Riga-born soprano Marina Rebeka as Mathilde, while gamely tackling the many beauties this part has to offer, did not combine especially well vocally with Hymel, her romantic tenor lead. Nevertheless, she lent needed pathos as well as softness to her singing. Not intimidated in the least by the assignment, Rebeka had some solid recorded competition in Frances Alda, Claudia Muzio, Lina Pagliughi, Renata Tebaldi, Maria Callas, Rosana Carteri, Montserrat Caballé, Mirella Freni, and Cheryl Studer.
The other singers acquitted themselves well, especially the appealing Jemmy of Janai Brugger.

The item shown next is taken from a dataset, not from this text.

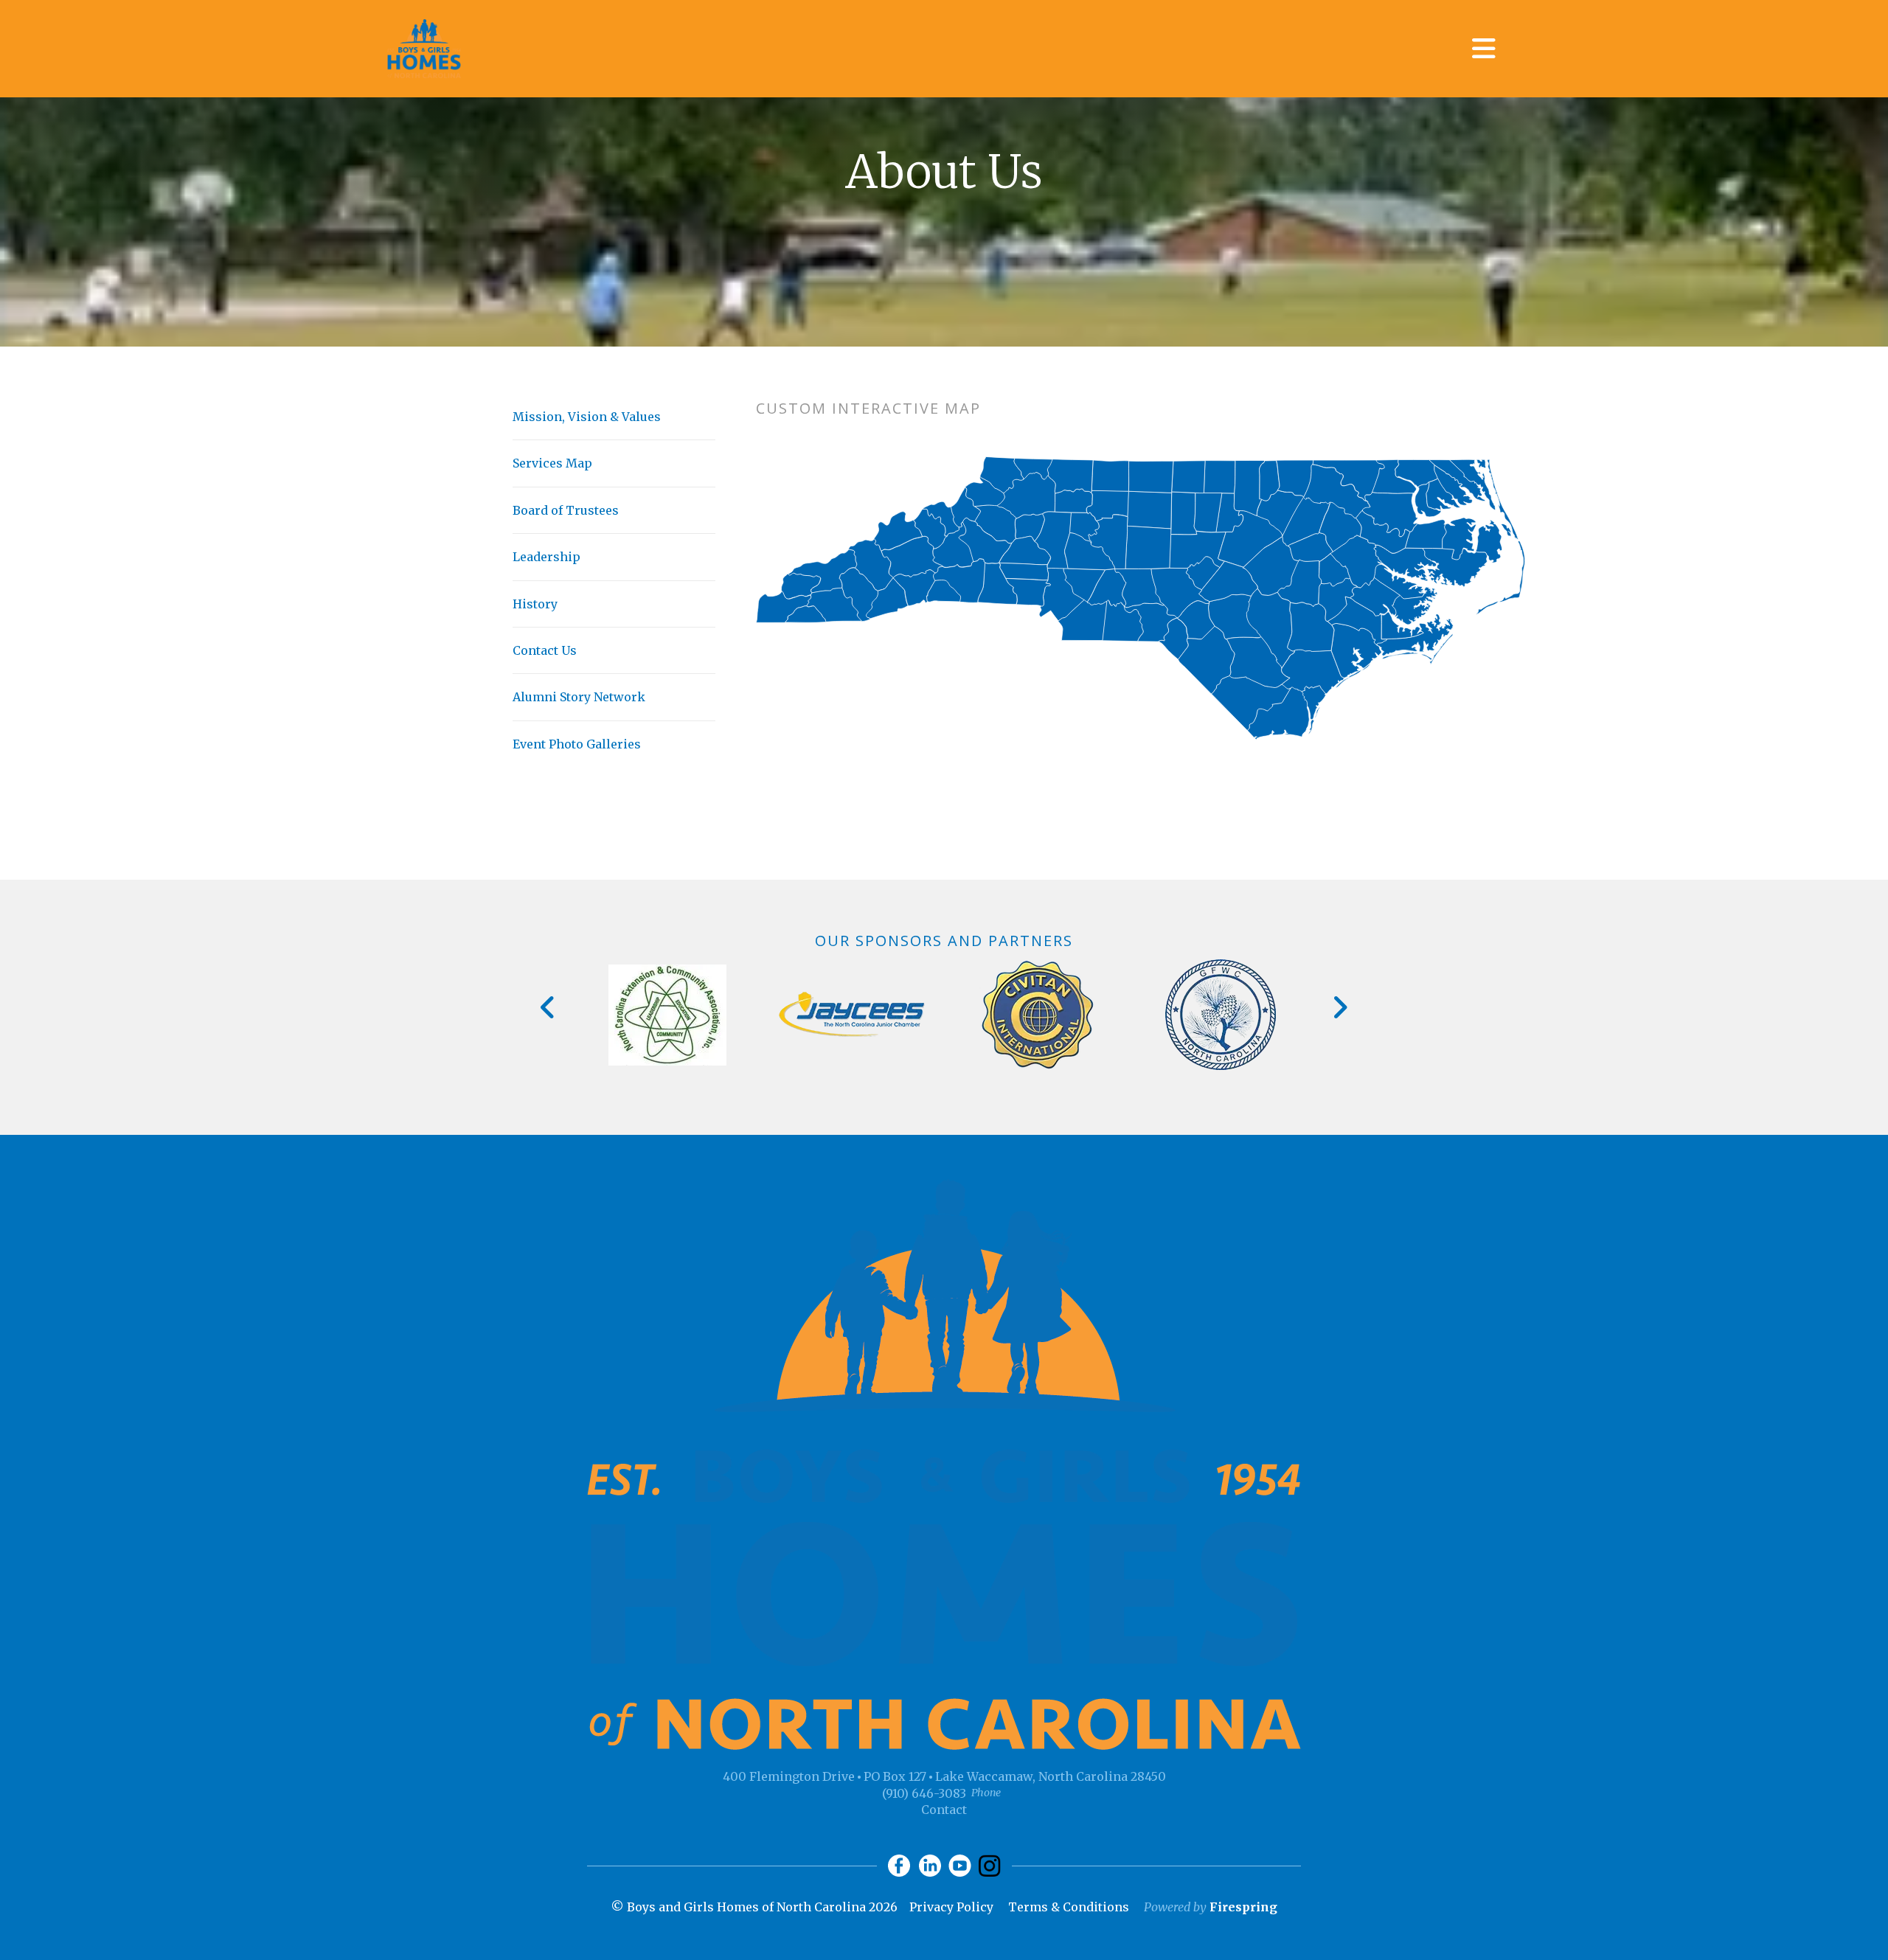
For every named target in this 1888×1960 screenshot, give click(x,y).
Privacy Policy (951, 1907)
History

However, a special shout-out is called for to Toronto-born artist John Relyea as the villainous Governor Gessler, a stupendously realized conception. His snarling, sturdy bass-baritone and malevolent characterization of this evil antagonist were convincingly conveyed over the air with firmness and relish. Relyea came off as a real scoundrel, your proverbial baddie.
Back in the late-1980s, I remember seeing the young Relyea as Méphistophélès in the Frank Corsaro production of Gounod’s Faust at New York City Opera. The Faust on that occasion was the equally talented Richard Leech, another rising star on the operatic firmament. Much later, I bought a Telarc digital LP of the Prologue to Boito’s Mefistofele, with Relyea singing the “Ave Signor!” in that wonderfully potent voice of his. He also made a magnificently commanding devil in Berlioz’s fantastical The Damnation of Faust in Robert Lepage’s stylized high-tech production at the Met from 2008.
It was great to have Relyea back in such superbly diabolical form. The next time they present Offenbach’s The Tales of Hoffmann can the Met Opera management please engage him as the Four Villains? PRETTY PLEASE? It was an even more satisfying experience to have finally heard Guillaume Tell at the Met, and in the expert conducting arms of Maestro Luisi, his last assignment at the house. May they all return with renewed vigor.